** ACTIVITY **
Go through the entries below and work out how many lines include "next". Answer with the number only.

** DATASET RECORDS **
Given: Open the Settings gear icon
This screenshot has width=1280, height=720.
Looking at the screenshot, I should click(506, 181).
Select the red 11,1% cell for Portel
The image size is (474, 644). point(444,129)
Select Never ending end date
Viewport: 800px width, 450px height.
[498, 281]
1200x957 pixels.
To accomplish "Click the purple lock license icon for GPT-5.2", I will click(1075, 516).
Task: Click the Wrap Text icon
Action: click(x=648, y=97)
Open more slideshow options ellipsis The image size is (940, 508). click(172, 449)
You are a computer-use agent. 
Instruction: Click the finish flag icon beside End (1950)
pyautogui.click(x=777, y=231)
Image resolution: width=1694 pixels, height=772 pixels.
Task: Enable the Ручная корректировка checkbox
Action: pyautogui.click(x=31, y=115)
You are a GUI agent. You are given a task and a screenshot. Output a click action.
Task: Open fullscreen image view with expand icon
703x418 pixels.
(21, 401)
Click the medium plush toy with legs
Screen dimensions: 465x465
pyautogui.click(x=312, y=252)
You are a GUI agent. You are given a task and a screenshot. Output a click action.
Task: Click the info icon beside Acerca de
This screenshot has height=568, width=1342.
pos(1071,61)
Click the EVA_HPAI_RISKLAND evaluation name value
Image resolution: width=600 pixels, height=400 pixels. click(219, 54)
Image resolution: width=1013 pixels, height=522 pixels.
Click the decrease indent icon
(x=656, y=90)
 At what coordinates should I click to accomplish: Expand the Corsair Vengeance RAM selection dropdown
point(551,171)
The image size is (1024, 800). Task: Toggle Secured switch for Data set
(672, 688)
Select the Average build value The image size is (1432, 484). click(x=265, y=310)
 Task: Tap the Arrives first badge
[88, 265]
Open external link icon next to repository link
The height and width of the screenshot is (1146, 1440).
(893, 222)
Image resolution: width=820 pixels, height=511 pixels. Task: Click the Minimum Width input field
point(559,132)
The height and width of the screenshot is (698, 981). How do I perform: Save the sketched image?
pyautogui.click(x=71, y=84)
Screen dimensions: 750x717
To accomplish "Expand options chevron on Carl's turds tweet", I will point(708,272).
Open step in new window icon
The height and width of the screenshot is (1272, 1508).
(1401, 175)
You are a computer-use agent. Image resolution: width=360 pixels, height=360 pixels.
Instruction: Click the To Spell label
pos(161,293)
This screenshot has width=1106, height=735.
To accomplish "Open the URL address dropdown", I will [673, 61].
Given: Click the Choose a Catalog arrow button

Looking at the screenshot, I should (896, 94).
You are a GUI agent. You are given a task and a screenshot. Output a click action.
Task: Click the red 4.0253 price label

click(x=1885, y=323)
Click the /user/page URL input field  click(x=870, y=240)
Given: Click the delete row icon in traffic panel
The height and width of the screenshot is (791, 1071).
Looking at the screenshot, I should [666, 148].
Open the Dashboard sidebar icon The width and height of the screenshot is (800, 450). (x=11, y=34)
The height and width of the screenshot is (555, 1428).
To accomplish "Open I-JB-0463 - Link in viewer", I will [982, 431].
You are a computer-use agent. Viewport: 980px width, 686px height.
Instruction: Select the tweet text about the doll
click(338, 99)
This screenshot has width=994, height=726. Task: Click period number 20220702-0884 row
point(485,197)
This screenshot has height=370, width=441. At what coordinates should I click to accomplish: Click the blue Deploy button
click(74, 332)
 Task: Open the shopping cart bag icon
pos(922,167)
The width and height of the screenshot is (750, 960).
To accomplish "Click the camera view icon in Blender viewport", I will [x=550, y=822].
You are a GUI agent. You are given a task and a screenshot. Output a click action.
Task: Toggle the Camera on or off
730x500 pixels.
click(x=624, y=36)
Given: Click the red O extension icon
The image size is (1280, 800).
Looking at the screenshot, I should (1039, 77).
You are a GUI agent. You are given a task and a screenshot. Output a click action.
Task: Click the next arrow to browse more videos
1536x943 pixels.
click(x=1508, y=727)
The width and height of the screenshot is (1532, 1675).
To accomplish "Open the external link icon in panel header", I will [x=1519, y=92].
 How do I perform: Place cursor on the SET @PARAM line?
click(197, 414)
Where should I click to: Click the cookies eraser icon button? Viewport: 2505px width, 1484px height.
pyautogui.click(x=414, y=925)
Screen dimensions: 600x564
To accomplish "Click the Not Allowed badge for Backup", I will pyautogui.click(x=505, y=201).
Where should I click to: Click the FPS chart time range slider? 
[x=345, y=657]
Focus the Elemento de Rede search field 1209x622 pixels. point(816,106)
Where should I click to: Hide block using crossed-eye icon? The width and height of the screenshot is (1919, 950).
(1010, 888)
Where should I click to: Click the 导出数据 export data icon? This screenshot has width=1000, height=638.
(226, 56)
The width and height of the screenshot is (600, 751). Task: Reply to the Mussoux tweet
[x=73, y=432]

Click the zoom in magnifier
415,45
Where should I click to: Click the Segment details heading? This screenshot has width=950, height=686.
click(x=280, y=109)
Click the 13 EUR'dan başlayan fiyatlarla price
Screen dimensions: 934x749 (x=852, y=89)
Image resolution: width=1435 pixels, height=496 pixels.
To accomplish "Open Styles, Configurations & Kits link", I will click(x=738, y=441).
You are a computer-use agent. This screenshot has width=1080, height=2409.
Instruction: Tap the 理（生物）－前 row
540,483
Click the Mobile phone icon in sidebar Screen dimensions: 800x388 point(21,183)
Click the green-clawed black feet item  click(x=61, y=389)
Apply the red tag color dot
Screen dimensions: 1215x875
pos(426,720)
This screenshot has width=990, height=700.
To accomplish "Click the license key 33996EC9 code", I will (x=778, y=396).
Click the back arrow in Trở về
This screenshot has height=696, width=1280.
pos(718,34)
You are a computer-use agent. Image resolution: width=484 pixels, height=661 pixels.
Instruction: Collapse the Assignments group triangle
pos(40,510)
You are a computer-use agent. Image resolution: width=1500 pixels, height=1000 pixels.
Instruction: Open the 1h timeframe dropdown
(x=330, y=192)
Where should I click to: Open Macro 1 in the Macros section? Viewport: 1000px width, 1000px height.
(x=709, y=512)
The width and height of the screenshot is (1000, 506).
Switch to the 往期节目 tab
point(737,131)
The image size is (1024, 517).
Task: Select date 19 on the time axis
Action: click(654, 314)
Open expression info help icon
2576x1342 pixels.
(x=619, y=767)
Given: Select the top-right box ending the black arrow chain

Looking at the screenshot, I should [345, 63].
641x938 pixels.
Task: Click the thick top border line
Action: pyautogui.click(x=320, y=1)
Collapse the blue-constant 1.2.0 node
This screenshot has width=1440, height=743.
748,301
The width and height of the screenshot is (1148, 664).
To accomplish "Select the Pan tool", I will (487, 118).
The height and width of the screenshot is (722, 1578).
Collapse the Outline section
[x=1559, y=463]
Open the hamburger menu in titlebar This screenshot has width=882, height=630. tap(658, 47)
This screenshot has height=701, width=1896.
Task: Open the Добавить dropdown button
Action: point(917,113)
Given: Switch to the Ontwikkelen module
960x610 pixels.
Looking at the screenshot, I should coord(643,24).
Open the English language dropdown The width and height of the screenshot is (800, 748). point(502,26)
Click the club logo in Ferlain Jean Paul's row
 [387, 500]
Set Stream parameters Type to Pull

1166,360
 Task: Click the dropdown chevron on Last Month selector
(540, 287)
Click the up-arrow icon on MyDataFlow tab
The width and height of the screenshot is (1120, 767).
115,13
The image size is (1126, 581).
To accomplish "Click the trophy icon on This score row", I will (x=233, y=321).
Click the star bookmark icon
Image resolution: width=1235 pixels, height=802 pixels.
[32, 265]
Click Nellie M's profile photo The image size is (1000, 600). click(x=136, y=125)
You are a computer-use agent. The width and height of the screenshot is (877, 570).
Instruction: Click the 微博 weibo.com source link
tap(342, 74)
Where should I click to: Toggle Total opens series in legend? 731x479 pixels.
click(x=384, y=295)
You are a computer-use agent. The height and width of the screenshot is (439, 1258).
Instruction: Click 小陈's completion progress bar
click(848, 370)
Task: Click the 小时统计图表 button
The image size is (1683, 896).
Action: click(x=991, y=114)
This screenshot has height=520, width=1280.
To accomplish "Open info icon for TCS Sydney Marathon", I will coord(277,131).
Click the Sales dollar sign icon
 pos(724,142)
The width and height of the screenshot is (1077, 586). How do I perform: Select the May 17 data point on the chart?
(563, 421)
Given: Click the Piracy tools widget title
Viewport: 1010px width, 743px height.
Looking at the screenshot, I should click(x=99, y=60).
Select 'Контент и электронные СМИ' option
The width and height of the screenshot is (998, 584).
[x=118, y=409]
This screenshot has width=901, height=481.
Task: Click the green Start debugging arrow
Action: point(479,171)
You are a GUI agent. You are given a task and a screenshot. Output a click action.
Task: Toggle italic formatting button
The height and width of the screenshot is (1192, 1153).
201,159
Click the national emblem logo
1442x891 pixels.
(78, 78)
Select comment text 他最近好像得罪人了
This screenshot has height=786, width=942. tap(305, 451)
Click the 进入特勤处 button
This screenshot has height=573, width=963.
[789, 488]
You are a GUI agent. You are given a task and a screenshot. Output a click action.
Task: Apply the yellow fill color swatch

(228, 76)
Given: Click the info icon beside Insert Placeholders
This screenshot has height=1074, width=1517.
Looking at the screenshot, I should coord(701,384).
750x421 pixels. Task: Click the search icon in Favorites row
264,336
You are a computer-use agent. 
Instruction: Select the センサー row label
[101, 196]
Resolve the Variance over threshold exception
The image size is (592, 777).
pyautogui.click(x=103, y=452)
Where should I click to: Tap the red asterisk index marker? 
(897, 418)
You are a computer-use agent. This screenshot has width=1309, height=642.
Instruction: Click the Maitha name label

** ANSWER TO THIS PROBLEM **
2